Movies are where the youngsters are, according to the first results from Nielsen Cinema's new measurement of moviegoer demographics. Media buyers predict the data on in-theater demos, especially on young males, will encourage more advertisers to tap into what is now a $300 million ad medium in the U.S.
Combined with the "Arbitron Cinema Study" conducted from July 2002 through April—which showed that younger audiences are more receptive to cinema commercials than older viewers [Adweek, May 19]—the Nielsen numbers "help dimensionalize the audience to advertisers" by providing a more complete picture of who is going to the movies, said Susan Nathan, svp, director of media knowledge at Interpublic Group's Universal McCann in New York.

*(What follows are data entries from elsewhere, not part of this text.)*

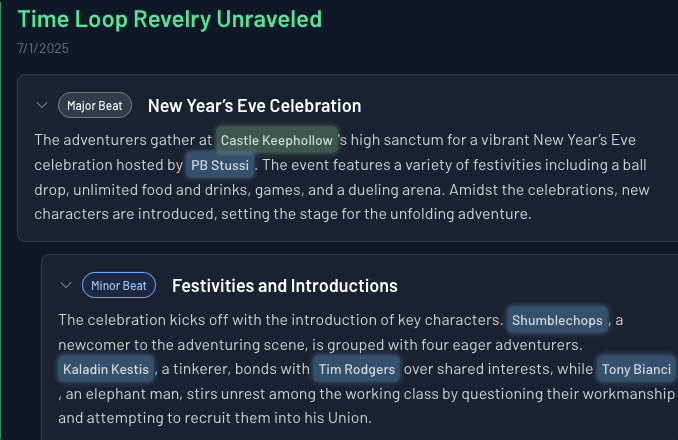Select the Festivities and Introductions heading
678x440 pixels.
[x=285, y=286]
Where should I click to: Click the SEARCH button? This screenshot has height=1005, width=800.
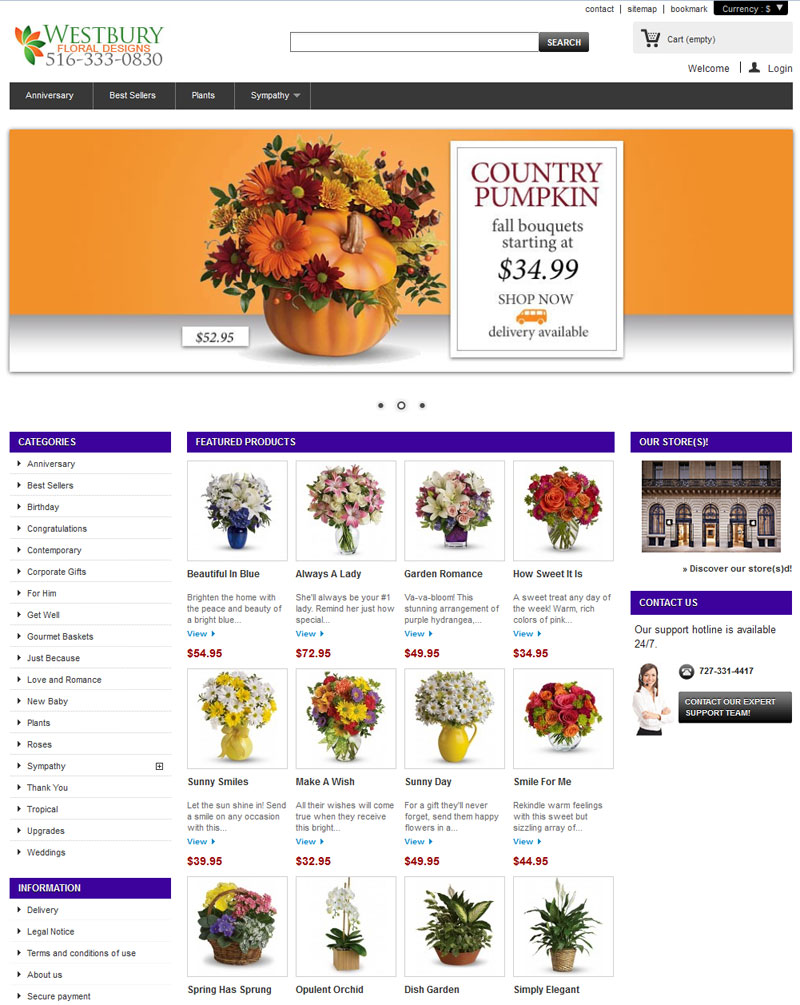tap(563, 42)
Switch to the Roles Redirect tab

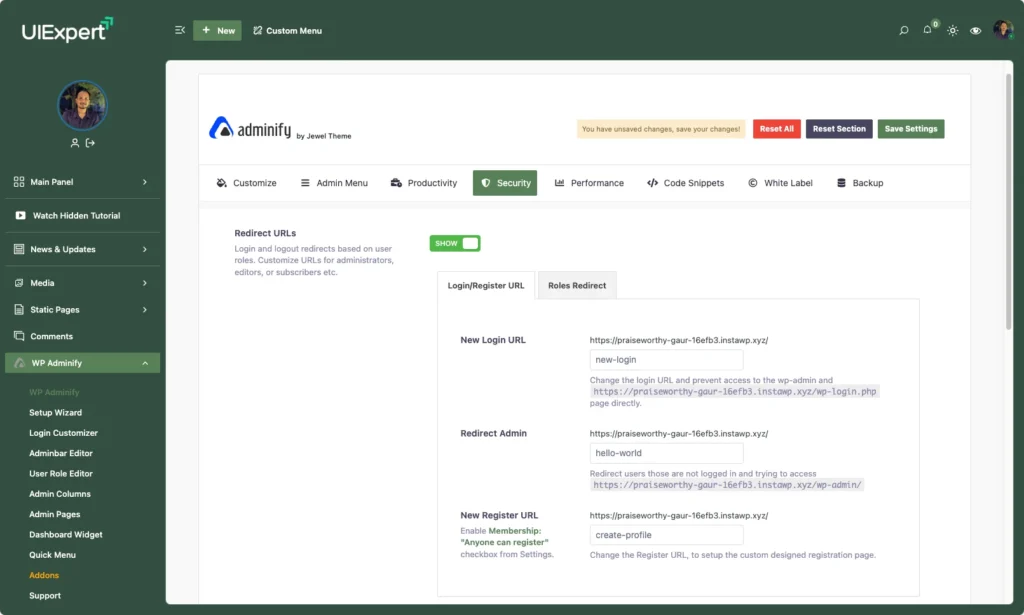tap(577, 285)
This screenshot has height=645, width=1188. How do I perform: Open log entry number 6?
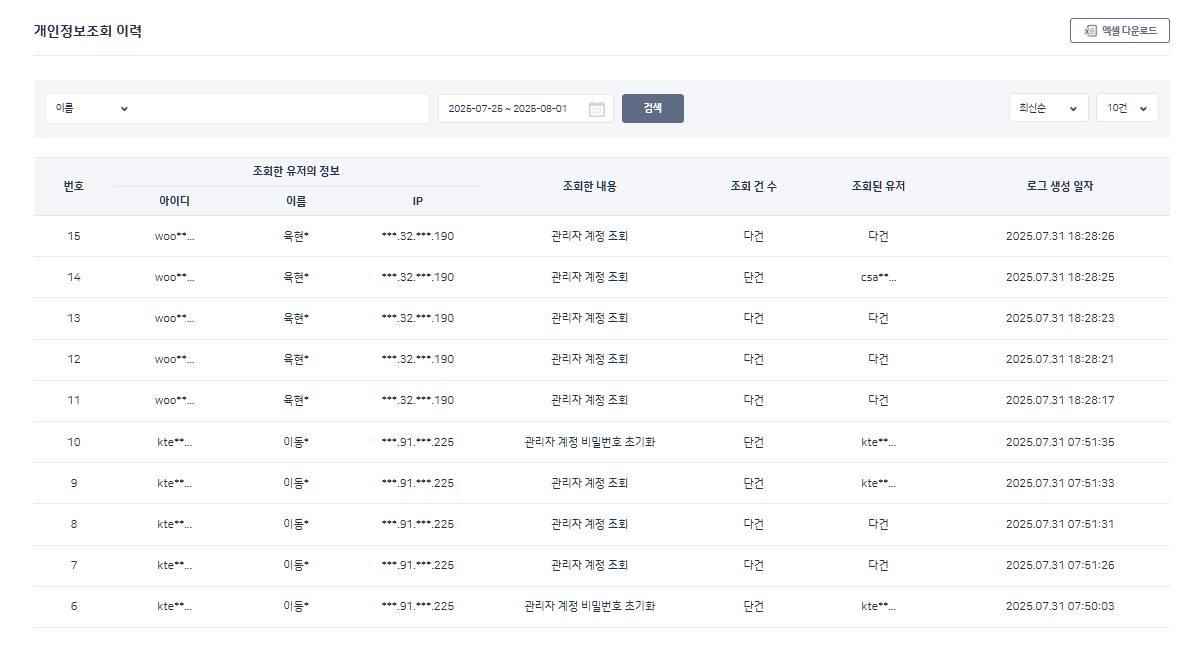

"[Cinema advertising] was slow to grow because of perceived resistance by consumers," Nathan said. "But lately, there's been a critical change, and movie services are now looking to increase their advertising plans."
Nielsen Cinema, owned by Adweek parent VNU, conducted the research at the request of the Cinema Advertising Council, a group of vendors that represents 95 percent of the more than 25,000 movie screens in the U.S., said Paul Lindstrom, svp of Nielsen Cinema in New York. Working with Nielsen EDI, which measures box-office grosses, Nielsen Cinema tied admissions to various films to a national phone survey it conducted of about 7,500 interviews.

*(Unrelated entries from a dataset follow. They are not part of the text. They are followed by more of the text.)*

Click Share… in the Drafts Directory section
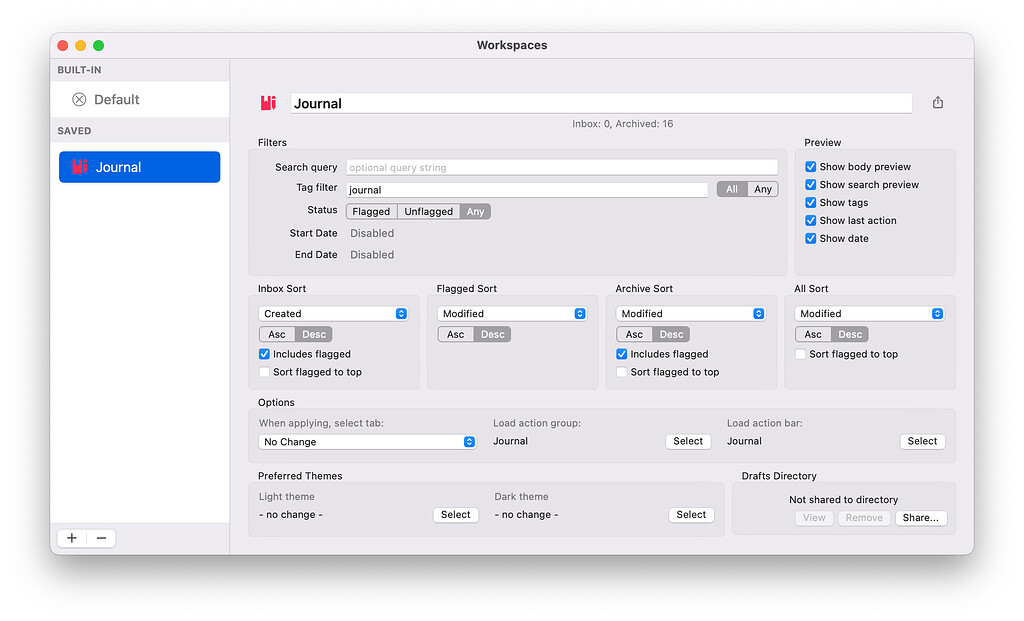Screen dimensions: 1024x621 920,517
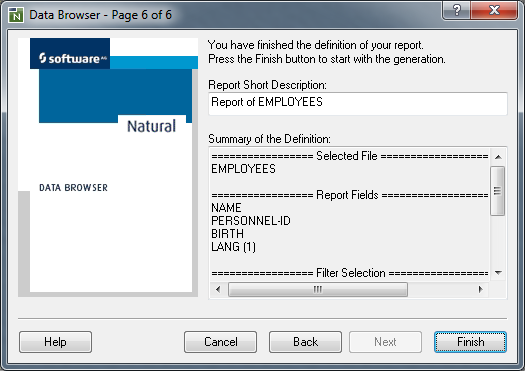This screenshot has width=525, height=371.
Task: Click the EMPLOYEES line in summary
Action: [243, 169]
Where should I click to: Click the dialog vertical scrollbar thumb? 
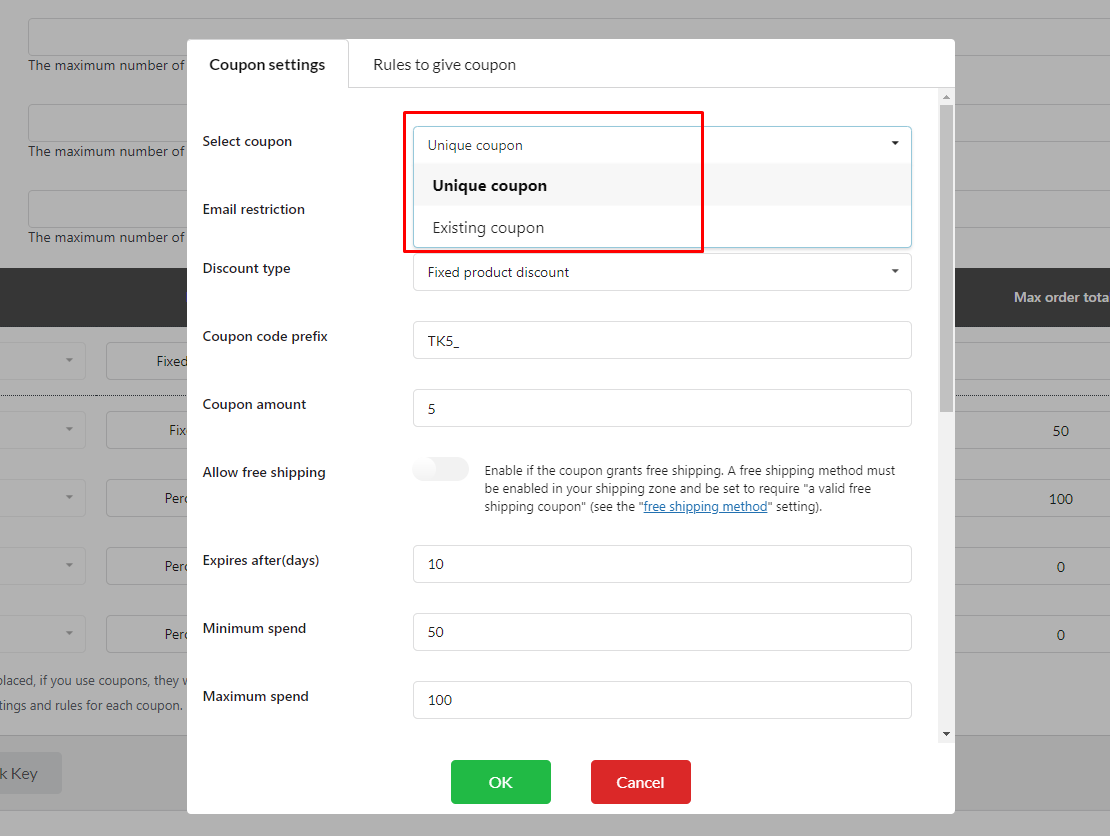click(x=946, y=258)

"We're ending up with solid numbers," said Lindstrom. "We got a reality check by marrying the two sources of information."
During the June 27-Sept. 25 period, Nielsen Cinema found that in an "average month," about 100 million people went to the movies. Of those, 35 percent were adult males, with the elusive group of 18- to 34-year-old males representing 19 percent of the overall total, the largest demographic subset broken out. Males over 55, for instance, represent just 2 percent of the total audience.
From that data, Nielsen Cinema assigned "Gross Cinema Points," which are similar to gross ratings points in TV in representing the percentage of total attendees delivered to movie advertisers. Males 18-34 again scored highly, at 54.2.
The study showed differences among vendors, too. "I do expect to see a different audience composition over time because of title availability," said Lindstrom. "Maybe the industry will finally get a handle on seasonality. I don't know that we've had solid numbers data on that."
Donna Baum, assistant media director at Publicis Groupe's Starcom in Chicago, which buys in-cinema ads for Leo Burnett's Army account, said the findings "show us how the numbers relate back to males. That's encouraging." She added that with the numbers skewing so hard toward 18- to 34-year-olds, some new, "possibly packaged-goods" advertisers may consider adding movie advertising to their media mix.
"Our research shows that recall is five to seven times greater than a television ad and that moviegoers are light television viewers," said Todd Siegel, evp, sales and marketing at New York-based Screenvision, which represents 14,000 screens. "The timing of the Nielsen numbers couldn't be better, given the rash of articles about where the men 18-34 have gone. We've got them at the cinema."